Penggunaan NSAID selama kehamilan ditemukan menyebabkan bayi lahir dengan berat badan rendah, tetapi berat badan rendah dapat dikaitkan dengan kondisi peradangan yang mendasari daripada obat itu sendiri.
10. Primaquine
Freepik/jcomp
Obat antimalaria mengobati malaria yang disebabkan oleh parasit Plasmodium virax. Meskipun tidak ada penelitian pada manusia, kemungkinan ada risiko anemia janin jika Mama mengalami defisiensi G6PD.
Dikarenakan Primaquine tidak aman, dokter mungkin meresepkan Chloroquine untuk mengobati malaria selama kehamilan.

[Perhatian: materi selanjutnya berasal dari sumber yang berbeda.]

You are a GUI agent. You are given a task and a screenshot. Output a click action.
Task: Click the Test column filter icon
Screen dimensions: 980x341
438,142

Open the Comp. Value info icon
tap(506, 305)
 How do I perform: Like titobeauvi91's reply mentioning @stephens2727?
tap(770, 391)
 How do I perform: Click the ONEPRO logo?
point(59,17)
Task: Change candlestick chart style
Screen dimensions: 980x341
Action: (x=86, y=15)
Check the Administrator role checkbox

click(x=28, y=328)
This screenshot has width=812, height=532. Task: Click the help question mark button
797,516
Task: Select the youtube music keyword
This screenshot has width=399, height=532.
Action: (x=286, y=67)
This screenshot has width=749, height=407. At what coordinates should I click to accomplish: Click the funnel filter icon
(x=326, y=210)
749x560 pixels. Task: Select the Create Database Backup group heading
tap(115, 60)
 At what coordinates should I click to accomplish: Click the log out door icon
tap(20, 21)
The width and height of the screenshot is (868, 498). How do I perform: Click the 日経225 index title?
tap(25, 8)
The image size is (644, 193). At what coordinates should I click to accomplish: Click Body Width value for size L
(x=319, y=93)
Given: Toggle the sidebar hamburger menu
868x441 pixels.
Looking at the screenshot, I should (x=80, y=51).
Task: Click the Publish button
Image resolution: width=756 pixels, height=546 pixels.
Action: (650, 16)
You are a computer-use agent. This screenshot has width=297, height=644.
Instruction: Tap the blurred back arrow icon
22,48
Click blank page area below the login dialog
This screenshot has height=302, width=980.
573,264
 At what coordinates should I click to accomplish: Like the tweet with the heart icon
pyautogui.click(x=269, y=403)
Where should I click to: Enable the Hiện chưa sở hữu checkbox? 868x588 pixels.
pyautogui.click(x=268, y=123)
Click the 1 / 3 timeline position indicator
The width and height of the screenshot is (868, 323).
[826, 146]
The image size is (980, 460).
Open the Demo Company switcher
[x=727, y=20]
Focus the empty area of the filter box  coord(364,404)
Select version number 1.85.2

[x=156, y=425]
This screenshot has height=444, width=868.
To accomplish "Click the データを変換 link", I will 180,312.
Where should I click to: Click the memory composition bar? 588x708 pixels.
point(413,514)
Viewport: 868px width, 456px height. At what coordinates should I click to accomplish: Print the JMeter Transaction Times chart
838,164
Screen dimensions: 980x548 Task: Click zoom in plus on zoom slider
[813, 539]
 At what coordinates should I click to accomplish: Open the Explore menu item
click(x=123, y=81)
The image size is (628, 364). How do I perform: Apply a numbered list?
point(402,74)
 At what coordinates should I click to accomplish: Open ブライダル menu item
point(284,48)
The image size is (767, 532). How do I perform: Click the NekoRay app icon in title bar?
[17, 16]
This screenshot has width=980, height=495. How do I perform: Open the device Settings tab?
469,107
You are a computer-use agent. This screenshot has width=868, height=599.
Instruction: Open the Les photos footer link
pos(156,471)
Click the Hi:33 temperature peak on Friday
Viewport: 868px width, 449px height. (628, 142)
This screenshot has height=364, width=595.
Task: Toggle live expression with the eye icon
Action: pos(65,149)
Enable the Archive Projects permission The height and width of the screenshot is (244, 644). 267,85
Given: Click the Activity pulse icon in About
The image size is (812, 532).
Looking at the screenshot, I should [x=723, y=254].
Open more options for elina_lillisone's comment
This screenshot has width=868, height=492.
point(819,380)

Mama tetap harus mendapatkan obat melalui konsultasi dan resep dokter, ya!
11. Sulfonamida
Pexels/Darina Belonogova
Sulfonamida disebut sebagai obat sulfa, mereka adalah kelompok antibiotik lain yang mengobati infeksi bakteri. Sebuah studi kasus-kontrol berbasis populasi menyimpulkan bahwa penggunaan Cotrimoxazole (sulfonamide) selama kehamilan dapat meningkatkan risiko malformasi kardiovaskular, dan kelainan saluran kemih.
American College of Obstetricians and Gynecologists merekomendasikan dokter untuk meresepkan antibiotik setelah mendiskusikan kemungkinan hasil dengan Mama yang sedang hamil.
12. Topiramate
Freepik/jcomp
Obat antiepilepsi digunakan untuk mengobati sakit kepala migrain dan penyakit kejiwaan lainnya. MenurutFDA AS, penggunaan selama trimester pertama dapat meningkatkan risiko bibir sumbing atau langit-langit mulut sumbing pada bayi baru lahir.
FDA juga menyatakan bahwa celah mulut terjadi pada tahap awal kehamilan (bahkan sebelum Mama mengetahui bahwa sedang hamil), jadi perempuan usia subur harus berkonsultasi dengan dokter untuk pilihan yang lebih aman (ketika menggunakan topiramate) jika berencana untuk hamil.
Selain itu, Mama tidak boleh berhenti mengonsumsi topiramate tanpa berkonsultasi dengan ahli kesehatan karena dapat menyebabkan masalah kesehatan bagi Mama dan bayi.
13. Trimethoprim (Primsol)
Freepik/freepik
Antibiotik digunakan untuk mengobati infeksi kandung kemih.Best Practice Journal’s ‘Managing urinary tract infections in pregnancy’ menyatakan bahwa tidak ada studi terkontrol untuk mendukung penggunaan trimethoprim selama kehamilan.
Jadi, dianjurkan untuk menghindari obat ini selama trimester pertama karena dapat meningkatkan risiko cacat tabung saraf. Sebuah studi menggunakan database kesuburan Denmark menemukan hubungan antara penggunaan trimethoprim dalam 12 minggu sebelum pembuahan dan penggandaan tingkat malformasi kongenital.
Namun, penyelidikan lebih lanjut diperlukan untuk mengkonfirmasi kemungkinan efek samping. Jadi, bicarakan dengan dokter jika Mama sedang menjalani pengobatan semacamnya.
Sementara beberapa dari obat-obatan ini jelas dilarang selama kehamilan, beberapa mungkin diberikan oleh dokter jika menurut dokter manfaatnya lebih besar daripada risikonya.
Itu tadi daftar obat yang harus dihindari selama kehamilan. Ingat untuk selalu berkonsultasi terlebih dahulu dengan dokter sebelum mengonsumi jenis obat apa pun, Ma.